Monday, 16 September 2013

Robot subs search for Concordia bodies

Workers have begun trying to right the wrecked Costa Concordia cruise ship off the Italian island of Giglio, in the biggest salvage operation of its kind.

The 290-metre ship has lain on its side since it foundered off the Tuscan coast on the night of January 13, 2012 in a tragedy that claimed 32 lives.

The unprecedented operation, which was delayed by several hours by overnight storms, began this morning (local time) after a maritime exclusion zone was established around the site.

Relatives hope to find the bodies of the final two missing victims of the shipwreck during the high-risk operation to right the capsized cruise liner.

Two bodies - that of an Italian mother celebrating her 50th birthday and an Indian waiter - are trapped and have yet to be recovered.

"They are probably in a lifeboat that was sunk when the ship capsized," said Alessandro Centurioni, the environmental commissioner in Giglio, who has helped to plan the salvage operation. "I think they will be just bones after a year and a half in the sea."

The righting of the 114,500-tonne ship, more than double the weight of the Titanic, will be the largest-ever salvage of a passenger vessel. Fifty-six cables weighing 26 tonnes each will haul it off the rocks and rotate it 65 degrees to upright in a method called "parbuckling". The riskiest part of the 10 to 12-hour operation will come in the early hours, when the maximum force - up to 7,000 tonnes per cable - will be applied.

Five robotic submarines will be standing by to look for the bodies.

The ship is full of rotting food and experts say that it could release a foul smell.

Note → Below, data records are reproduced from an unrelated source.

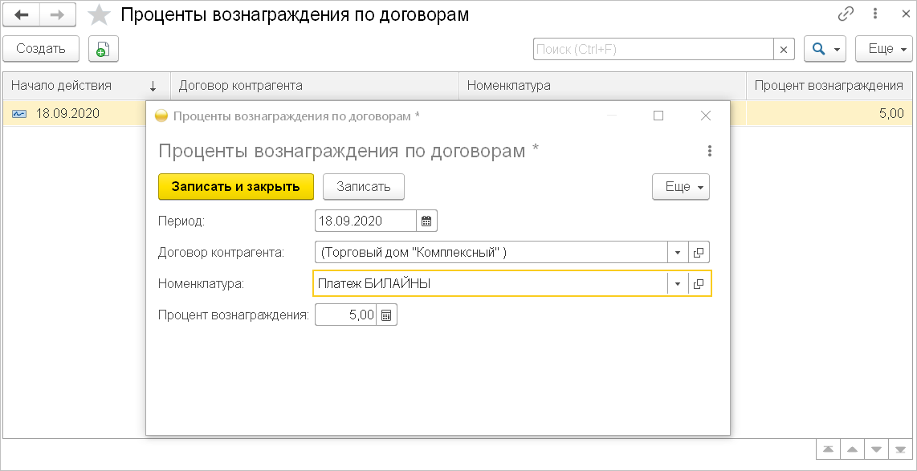Open the calendar picker for Период
Viewport: 917px width, 471px height.
427,221
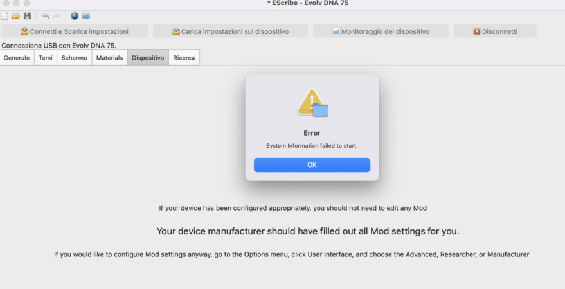Open Monitoraggio del dispositivo
Viewport: 565px width, 289px height.
point(381,31)
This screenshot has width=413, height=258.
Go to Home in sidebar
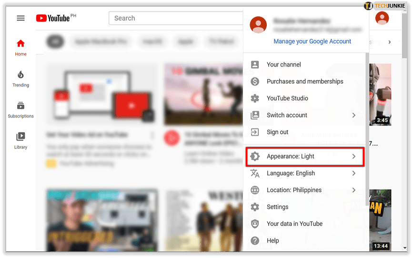20,48
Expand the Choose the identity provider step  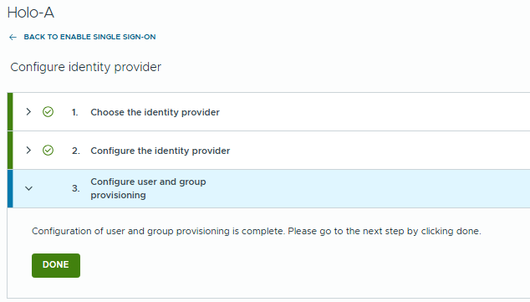click(x=28, y=111)
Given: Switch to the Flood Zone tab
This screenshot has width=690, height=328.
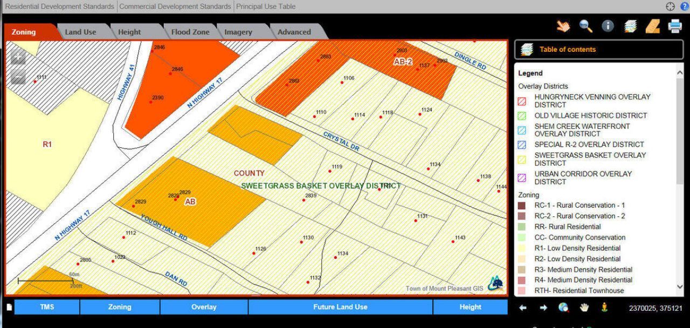Looking at the screenshot, I should [190, 32].
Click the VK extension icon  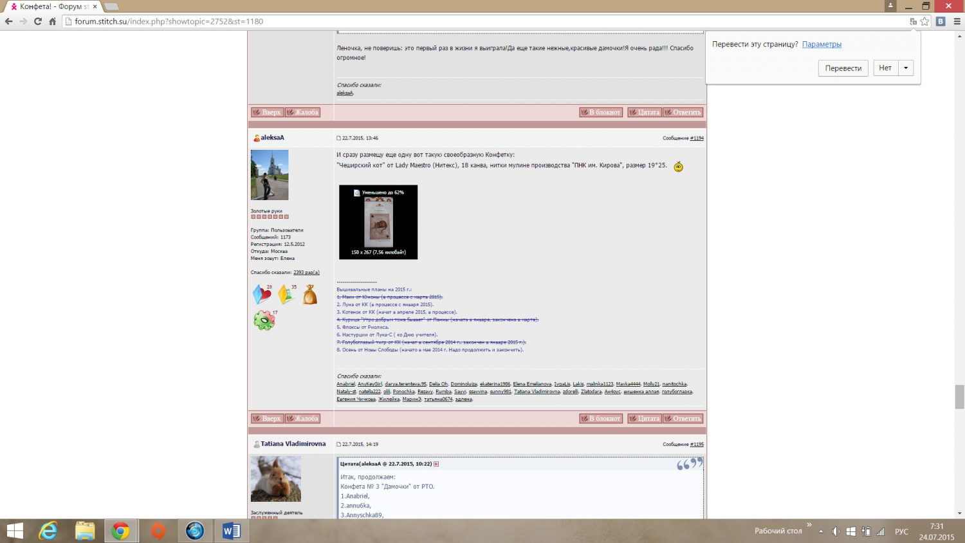pyautogui.click(x=941, y=21)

An inventory of the provisions included 8,200kg of beef, 10,800 eggs and 10 bottles of holy wine for Mass.

"It's possible that when the boat is righted, there could be a release of gas that was trapped inside [the fridges]," Mr Centurioni said.

Elio Vincenzo, the husband of the missing woman, Maria Grazia Trecarichi, was due to arrive in the island last night. "I'm thinking only of my wife. These have been very hard months without Maria Grazia, but I hope with the rotation they will find her underneath," he said. "I'm counting on it."

Mr Vincenzo said that his wife did not get on the same lifeboat as his daughter, who was also onboard but survived, because she was cold and had gone below deck to fetch a jacket.

Kevin Rebello, the brother of Russel Rebello, 33, the lost Indian waiter, is expected to arrive in Giglio to follow the search on Tuesday, once the rotation is complete.

Father Lorenzo Pasquotti, the local Catholic priest, said: "We are waiting and waiting - with hope. Some people are afraid, but the people of the salvage consortium are working hard. If it goes bad, it will be because of the sea, not them."